(CONSIGNE) Selon l'article, qu'est-ce qui a amené la première révolution dans l'agriculture ?

(ARTICLE)

--------------------------------------------------

Le Rétroviseur
TEXTE DE JEAN HOUNIEU.
Oui, le rétroviseur c’est fait pour voir ce qui vient de se passer et que l’on ne voit déjà plus. Pour jeter un regard déjà lointain sur Siros, il faut une bonne part de souvenirs mais aussi de rêve; et pour lancer le rêve il faut une rampe de lancement. Il en est une toute trouvée; c’est la photo, elle a fixé un instant T sur la pellicule et ouvre une lucarne sur les gens et le passé.
La première de ces photos date probablement de juin 1954 et le jeune garçon sur le char de foin qu’il décharge à dix-neuf ans. Il aide son voisin à stocker la récolte de foin sur la partie haute à l’étage de la grange. Ils sont plusieurs à engranger (c’est le terme le plus approprié) ce fourrage qui servira à la nourriture des vaches durant l’hiver quand l’herbe ne « poussera » plus dans les prairies.
En gros, une ferme à l’époque n’avait pratiquement pas changé depuis le Moyen Âge: trois productions se partageaient sa superficie. Un quart semé en blé, un quart en maïs, le reste était en prairies pour le pacage et la production de foin. La première révolution dans l’agriculture à été amenée par l’arrivée du maïs ramené après la découverte de l’Amérique par Christophe Colomb. Le paysan qui jusque-là ne cultivait que du blé, avec sa plantation de maïs, avait deux récoltes dans l’année; ce qui était une certaine assurance contre la famine puisqu’il devait être rare d’avoir la même année deux récoltes détruites par la grêle ou la sécheresse. Une seule permettait de ne pas mourir de faim pour de bon.

--------------------------------------------------

(EXTRAIT DE DONNÉES)
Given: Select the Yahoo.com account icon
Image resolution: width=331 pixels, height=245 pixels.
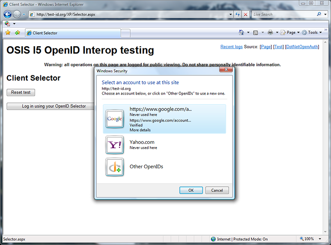Looking at the screenshot, I should [x=115, y=145].
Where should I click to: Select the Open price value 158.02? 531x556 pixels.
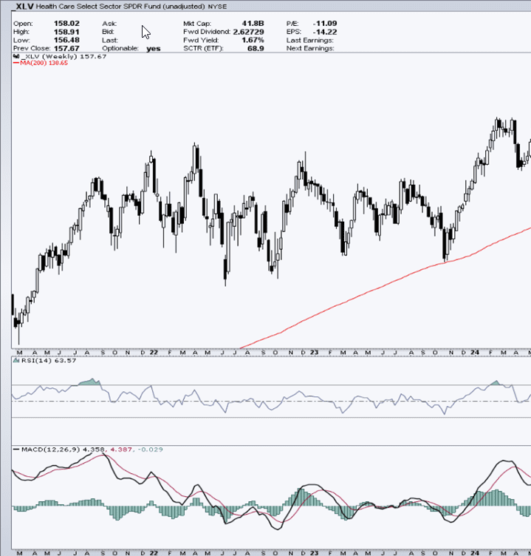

--------------------------------------------------

(RÉSULTAT) L'arrivée du maïs, ramené après la découverte de l'Amérique par Christophe Colomb.